Edward Collier was an English buccaneer who served as Sir Henry Morgan's second-in-command throughout much of his expeditions against Spain during the mid-17th century.

In command of one of the ships which took part in Sir Henry Morgan's raid on Portobello in 1668, he was given command of the 34-gun Oxford with a commission as a pirate hunter before the end of the year and eventually captured Captain la Veven and his ship, the Satisfaction.

Rejoining Morgan in his later raids on Maracaibo and Gibraltar, an explosion aboard his ship would kill many of the officers in the expedition before his ship was sunk. Reportedly despondent over the loss of his ship, Collier left the fleet and was allowed to take command of the Satisfaction spending the next 18 months off the Mexican coastline.

Eventually he was persuaded to join Morgan as he was planning his raid on Panama September 1670 and appointed vice-admiral of the expedition. As the expedition was being prepared, Collier was ordered to sail with six ship to Venezuela to obtain provisions and other supply as well as to gather information from locals.

Arriving at Rio de la Hacha, he captured the Spanish stronghold and reportedly tortured his captives to reveal where the city's 200,000 pesos were located at. However, many of the prisoners died in captivity without revealing the whereabouts of the city's treasury and, after demanding provisions from the local population, Collier left Rio de la Hacha and rejoined Morgan's fleet in early December.
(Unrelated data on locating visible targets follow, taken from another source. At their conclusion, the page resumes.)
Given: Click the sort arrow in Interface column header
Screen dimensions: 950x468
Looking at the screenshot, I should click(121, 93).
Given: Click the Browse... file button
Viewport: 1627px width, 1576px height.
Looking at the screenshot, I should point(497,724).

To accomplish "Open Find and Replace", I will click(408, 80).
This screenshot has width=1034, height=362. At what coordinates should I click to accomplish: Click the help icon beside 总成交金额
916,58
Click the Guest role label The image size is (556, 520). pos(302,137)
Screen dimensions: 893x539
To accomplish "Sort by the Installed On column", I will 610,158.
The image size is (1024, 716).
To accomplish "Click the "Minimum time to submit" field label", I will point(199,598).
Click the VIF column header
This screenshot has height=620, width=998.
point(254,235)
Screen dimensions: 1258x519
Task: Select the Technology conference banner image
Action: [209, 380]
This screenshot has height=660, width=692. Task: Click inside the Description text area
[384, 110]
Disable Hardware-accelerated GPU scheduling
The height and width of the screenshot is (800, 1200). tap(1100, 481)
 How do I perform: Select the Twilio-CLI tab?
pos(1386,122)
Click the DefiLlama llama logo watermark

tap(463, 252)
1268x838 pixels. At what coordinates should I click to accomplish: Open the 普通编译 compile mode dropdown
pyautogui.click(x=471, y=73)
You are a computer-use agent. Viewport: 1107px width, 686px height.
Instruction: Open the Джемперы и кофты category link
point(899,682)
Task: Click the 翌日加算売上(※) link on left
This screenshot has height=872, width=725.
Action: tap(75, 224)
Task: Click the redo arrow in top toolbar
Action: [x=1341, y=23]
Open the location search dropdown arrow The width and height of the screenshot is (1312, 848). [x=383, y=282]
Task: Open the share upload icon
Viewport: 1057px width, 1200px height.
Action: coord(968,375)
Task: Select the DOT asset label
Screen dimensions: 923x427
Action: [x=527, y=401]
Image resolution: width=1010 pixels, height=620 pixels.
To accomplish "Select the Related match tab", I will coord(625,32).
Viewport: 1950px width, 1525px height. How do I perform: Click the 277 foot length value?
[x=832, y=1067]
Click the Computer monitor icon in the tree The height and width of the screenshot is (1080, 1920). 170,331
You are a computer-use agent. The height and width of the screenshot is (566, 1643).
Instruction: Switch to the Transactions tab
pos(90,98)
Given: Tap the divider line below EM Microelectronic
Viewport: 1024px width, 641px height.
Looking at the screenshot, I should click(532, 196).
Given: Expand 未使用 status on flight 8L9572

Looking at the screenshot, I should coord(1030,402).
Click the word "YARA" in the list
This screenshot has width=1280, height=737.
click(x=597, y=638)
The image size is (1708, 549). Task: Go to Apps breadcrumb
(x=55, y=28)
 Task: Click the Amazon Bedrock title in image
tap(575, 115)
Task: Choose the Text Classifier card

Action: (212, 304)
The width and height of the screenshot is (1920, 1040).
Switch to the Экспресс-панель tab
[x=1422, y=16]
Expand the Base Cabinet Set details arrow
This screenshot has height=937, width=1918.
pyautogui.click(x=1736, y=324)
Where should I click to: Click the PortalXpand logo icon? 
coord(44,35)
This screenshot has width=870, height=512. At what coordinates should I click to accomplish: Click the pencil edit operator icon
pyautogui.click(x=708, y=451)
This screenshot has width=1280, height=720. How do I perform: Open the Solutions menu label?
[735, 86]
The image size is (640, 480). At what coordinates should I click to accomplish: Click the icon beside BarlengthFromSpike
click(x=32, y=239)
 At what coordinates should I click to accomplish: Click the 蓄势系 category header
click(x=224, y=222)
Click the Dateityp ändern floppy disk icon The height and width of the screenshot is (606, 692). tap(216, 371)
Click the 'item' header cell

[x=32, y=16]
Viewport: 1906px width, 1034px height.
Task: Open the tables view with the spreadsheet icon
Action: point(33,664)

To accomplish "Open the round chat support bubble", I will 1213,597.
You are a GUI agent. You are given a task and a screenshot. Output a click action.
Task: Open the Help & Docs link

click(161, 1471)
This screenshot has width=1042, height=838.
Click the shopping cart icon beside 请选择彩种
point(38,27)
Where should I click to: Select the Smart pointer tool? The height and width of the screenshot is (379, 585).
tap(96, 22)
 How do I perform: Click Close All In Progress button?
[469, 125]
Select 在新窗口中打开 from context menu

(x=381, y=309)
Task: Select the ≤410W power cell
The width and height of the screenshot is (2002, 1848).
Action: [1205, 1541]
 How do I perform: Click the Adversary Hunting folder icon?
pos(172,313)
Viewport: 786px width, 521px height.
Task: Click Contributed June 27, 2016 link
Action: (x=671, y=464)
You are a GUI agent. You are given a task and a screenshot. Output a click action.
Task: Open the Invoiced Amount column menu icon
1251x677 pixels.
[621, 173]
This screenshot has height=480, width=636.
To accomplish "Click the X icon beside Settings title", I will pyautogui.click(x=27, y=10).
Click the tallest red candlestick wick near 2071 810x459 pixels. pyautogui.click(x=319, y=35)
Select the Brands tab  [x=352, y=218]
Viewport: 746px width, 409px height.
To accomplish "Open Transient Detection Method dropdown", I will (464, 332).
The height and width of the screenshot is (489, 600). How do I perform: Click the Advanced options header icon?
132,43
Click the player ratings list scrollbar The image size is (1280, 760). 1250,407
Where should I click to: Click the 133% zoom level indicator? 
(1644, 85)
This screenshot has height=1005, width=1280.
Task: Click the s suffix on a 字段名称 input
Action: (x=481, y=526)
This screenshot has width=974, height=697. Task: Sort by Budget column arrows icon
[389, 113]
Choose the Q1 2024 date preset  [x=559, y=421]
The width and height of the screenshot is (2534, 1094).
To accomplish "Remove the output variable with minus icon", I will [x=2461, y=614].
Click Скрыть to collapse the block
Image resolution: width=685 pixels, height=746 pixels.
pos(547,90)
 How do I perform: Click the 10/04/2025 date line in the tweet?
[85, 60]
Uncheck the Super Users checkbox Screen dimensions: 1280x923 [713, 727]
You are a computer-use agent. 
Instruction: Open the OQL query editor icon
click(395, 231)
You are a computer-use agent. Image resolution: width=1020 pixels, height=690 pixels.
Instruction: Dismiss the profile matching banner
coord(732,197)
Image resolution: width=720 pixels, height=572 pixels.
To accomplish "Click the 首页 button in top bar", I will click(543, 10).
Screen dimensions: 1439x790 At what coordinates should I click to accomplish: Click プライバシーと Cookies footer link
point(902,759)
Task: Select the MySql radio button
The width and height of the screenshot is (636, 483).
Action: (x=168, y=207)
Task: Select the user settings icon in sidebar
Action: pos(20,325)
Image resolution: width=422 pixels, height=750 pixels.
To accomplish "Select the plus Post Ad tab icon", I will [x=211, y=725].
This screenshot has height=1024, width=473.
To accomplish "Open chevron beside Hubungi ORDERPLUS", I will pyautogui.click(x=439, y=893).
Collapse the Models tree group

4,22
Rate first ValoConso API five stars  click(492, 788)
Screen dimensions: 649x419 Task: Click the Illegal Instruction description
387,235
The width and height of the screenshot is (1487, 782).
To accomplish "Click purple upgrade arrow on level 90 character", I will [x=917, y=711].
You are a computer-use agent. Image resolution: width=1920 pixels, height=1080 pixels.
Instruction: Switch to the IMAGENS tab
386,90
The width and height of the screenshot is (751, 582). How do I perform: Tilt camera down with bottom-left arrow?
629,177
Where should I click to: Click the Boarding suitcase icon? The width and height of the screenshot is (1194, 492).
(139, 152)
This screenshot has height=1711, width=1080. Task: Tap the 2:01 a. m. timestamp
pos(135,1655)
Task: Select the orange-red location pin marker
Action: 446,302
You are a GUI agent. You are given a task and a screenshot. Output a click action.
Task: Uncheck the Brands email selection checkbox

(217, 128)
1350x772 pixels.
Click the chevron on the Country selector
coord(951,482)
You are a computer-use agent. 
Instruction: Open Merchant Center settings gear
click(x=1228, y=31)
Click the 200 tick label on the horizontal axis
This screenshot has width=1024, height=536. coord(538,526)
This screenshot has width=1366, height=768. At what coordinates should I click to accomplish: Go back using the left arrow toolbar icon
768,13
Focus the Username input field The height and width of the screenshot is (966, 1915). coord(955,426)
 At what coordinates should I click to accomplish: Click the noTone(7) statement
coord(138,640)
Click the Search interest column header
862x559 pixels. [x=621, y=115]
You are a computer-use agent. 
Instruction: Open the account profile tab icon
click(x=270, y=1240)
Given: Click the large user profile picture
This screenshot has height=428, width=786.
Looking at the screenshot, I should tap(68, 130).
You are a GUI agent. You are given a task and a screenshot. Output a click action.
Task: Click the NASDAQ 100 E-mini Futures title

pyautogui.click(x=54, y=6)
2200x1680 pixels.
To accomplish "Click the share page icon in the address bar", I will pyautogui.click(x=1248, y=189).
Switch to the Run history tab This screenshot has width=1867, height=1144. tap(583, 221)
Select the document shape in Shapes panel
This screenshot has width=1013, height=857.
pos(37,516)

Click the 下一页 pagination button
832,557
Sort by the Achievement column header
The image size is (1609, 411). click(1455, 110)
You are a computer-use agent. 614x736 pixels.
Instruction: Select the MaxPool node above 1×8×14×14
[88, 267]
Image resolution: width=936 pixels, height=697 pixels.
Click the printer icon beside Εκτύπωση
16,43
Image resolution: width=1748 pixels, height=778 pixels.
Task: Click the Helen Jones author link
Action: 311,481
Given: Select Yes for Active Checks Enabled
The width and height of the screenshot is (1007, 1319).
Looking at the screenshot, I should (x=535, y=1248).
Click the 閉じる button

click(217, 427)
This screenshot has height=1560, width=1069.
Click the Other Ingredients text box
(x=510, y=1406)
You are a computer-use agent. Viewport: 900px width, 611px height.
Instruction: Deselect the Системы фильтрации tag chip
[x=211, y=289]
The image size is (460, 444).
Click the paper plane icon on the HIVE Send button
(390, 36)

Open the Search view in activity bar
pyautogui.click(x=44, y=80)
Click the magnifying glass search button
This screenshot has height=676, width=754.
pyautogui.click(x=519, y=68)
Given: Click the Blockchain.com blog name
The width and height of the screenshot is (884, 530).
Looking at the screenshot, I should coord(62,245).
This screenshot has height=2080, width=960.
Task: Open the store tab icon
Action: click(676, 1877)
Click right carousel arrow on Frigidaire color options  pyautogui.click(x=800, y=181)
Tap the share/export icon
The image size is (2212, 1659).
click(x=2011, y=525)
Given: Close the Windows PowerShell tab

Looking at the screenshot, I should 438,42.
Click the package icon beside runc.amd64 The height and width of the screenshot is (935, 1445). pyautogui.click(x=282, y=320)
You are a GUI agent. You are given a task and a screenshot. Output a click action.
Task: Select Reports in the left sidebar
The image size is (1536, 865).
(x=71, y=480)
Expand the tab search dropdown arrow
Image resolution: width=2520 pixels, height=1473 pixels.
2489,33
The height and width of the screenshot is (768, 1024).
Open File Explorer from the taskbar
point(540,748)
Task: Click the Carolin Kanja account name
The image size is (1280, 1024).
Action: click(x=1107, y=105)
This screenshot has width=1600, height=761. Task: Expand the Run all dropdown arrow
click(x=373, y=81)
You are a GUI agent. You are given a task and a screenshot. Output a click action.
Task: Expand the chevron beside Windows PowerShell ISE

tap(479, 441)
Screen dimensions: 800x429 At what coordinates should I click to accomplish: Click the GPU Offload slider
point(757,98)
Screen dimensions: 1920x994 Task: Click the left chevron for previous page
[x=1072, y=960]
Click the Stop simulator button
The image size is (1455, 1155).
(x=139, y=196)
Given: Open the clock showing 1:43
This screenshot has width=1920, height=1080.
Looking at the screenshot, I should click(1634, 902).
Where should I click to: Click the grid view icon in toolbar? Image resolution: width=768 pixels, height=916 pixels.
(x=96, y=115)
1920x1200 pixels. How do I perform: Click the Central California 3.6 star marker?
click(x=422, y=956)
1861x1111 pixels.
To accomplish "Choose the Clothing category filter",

At the time of their arrival at Panama in January 1671, Collier successfully led the left wing of the assault to capture the town. Proceeding to loot the town, Collier (or one of the pirates under his command) murdered a Franciscan friar before their return to Port Royal.

The raid on Panama led to the arrest of Morgan after his arrival in Port Royal. Morgan was later released, and neither Collier nor anyone else seemed to be subject to arrest by colonial authorities. He later became a wealthy gentleman farmer retiring to his 1000 acre plantation in Jamaica, presented to him in 1668. He would spend his later years preparing defenses against a possible foreign invasion against Jamaica until his death.